Custom Instrumentation Example (using New Relic API)
<?php
// Ensure New Relic agent is loaded
if (extension_loaded('newrelic')) {
// Start a custom transaction segment for a specific operation
$segment_name = "MongoDB: find users";
$start_time = microtime(true);
try {
// Your MongoDB query logic here
// Example using MongoDB\Client
$client = new MongoDB\Client("mongodb://user:password@your_mongo_host:27017");
$collection = $client->selectCollection('your_db', 'users');
$cursor = $collection->find(['status' => 'active']);
// Process results...
$end_time = microtime(true);
$duration = ($end_time - $start_time) * 1000; // Duration in milliseconds
// Record the custom segment
newrelic_add_custom_segment(array(
"name" => $segment_name,
"duration" => $duration,
"parameters" => array(
"query" => "db.users.find({status: 'active'})", // Log the query for context
"host" => "your_mongo_host",
"db" => "your_db",
"collection" => "users"
)
));
} catch (MongoDB\Driver\Exception\Exception $e) {
$end_time = microtime(true);
$duration = ($end_time - $start_time) * 1000; // Duration in milliseconds
// Record error and segment
newrelic_notice_error("MongoDB Query Error", $e->getMessage());
newrelic_add_custom_segment(array(
"name" => $segment_name . " - ERROR",
"duration" => $duration,
"parameters" => array(
"error_message" => $e->getMessage(),
"host" => "your_mongo_host",
"db" => "your_db",
"collection" => "users"
)
));
// Re-throw or handle error appropriately
throw $e;
}
} else {
// New Relic agent not loaded, execute query directly
// ... your MongoDB query logic ...
}
?>
This allows you to pinpoint slow MongoDB operations originating from your PHP code, even if the general APM doesn’t highlight them specifically.
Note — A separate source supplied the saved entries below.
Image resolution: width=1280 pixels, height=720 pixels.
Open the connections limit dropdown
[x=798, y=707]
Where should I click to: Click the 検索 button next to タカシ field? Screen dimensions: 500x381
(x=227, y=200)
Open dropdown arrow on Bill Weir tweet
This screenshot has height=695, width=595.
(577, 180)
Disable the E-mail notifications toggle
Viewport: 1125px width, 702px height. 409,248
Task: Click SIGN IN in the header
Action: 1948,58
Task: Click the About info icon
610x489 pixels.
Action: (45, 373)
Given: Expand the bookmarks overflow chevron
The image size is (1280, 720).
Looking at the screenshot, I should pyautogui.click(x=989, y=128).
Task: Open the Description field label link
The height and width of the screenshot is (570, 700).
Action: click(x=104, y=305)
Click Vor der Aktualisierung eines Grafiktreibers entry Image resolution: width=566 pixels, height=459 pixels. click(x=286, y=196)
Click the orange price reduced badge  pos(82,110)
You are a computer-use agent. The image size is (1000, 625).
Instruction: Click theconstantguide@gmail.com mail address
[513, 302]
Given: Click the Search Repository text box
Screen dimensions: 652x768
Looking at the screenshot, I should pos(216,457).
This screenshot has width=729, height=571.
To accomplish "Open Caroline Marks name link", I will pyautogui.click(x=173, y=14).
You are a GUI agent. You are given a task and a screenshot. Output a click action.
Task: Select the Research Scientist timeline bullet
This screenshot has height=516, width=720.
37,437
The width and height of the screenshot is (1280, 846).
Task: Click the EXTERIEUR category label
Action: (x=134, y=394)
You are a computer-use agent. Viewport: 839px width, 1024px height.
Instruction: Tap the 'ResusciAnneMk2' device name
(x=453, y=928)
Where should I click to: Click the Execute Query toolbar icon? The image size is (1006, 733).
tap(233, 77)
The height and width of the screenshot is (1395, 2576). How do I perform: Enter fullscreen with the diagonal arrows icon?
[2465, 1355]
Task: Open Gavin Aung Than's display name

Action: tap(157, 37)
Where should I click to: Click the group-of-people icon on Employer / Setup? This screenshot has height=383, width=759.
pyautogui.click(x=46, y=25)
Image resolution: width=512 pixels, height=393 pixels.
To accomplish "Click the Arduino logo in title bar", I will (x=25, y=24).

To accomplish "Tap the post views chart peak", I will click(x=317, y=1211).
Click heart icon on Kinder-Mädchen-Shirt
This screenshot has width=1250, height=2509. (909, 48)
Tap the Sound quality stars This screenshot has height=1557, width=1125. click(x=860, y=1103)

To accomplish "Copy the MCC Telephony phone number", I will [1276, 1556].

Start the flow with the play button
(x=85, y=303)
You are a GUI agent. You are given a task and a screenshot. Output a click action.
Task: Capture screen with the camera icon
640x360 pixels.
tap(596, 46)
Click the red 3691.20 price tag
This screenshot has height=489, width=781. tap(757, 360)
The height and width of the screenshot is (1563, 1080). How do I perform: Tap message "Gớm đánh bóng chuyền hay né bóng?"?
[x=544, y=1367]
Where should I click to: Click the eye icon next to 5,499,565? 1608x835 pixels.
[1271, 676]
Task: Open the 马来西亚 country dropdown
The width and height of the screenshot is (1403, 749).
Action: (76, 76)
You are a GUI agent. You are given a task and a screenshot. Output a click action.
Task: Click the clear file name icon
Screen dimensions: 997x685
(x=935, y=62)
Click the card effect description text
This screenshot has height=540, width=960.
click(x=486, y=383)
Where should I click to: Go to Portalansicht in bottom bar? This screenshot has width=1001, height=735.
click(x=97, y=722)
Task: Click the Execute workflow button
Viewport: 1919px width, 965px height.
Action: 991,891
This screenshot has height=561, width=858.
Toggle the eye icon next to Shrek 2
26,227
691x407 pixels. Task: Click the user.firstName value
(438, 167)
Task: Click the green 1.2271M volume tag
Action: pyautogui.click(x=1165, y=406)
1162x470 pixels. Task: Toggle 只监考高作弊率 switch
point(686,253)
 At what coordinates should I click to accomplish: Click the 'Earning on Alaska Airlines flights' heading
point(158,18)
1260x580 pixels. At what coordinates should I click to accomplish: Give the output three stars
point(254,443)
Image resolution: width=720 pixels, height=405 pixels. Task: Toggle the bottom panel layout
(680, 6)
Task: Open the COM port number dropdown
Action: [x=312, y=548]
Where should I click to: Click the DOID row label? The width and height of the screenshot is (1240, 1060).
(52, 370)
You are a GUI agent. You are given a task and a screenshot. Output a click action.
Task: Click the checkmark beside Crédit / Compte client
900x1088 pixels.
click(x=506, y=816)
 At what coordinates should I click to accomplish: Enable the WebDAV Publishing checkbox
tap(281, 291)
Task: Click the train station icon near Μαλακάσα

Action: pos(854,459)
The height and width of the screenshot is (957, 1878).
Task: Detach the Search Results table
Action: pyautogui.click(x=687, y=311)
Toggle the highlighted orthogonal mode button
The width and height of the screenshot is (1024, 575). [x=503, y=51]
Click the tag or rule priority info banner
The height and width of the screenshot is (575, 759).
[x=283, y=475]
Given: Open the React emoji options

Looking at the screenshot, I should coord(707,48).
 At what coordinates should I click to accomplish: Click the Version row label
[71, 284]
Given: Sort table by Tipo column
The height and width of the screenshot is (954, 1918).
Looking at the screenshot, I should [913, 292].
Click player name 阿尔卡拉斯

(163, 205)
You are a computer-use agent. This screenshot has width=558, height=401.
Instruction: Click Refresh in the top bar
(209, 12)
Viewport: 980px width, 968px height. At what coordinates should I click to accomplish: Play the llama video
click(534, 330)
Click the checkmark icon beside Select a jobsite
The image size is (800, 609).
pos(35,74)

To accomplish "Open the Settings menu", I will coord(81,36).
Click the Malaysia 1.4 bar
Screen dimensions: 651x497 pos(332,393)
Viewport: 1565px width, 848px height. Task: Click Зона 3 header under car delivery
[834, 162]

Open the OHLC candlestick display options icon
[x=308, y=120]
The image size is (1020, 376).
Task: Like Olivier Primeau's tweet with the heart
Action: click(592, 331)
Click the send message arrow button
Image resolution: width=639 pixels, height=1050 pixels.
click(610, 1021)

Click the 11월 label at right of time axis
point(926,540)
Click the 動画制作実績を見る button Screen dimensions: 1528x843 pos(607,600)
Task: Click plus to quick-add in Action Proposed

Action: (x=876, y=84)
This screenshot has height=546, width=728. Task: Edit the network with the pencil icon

4. OVH-Specific Monitoring Tools
OVH offers several monitoring services:
- OVHcloud Control Panel Metrics: Provides basic CPU, RAM, disk I/O, and network traffic for your instances. Regularly check these for unusual spikes or sustained high utilization.
- Log Management: If you’re using OVH’s managed logging services, ensure your PHP error logs and system logs are ingested and searchable.
- Alerting System: Configure OVH’s built-in alerting for critical infrastructure events (e.g., instance down, disk full on host).
While these are useful, they are often infrastructure-centric. For application-level insights, integrating third-party APM and error tracking is highly recommended.
Conclusion
A robust server monitoring strategy for a PHP application and its MongoDB cluster on OVH requires a multi-layered approach. Proactive checks using `mongosh` and `cron` for MongoDB health, combined with application-level monitoring (APM, error tracking) for the PHP application, provides comprehensive visibility. Regularly reviewing logs and integrating with an effective alerting system ensures that potential issues are identified and addressed before they impact your users.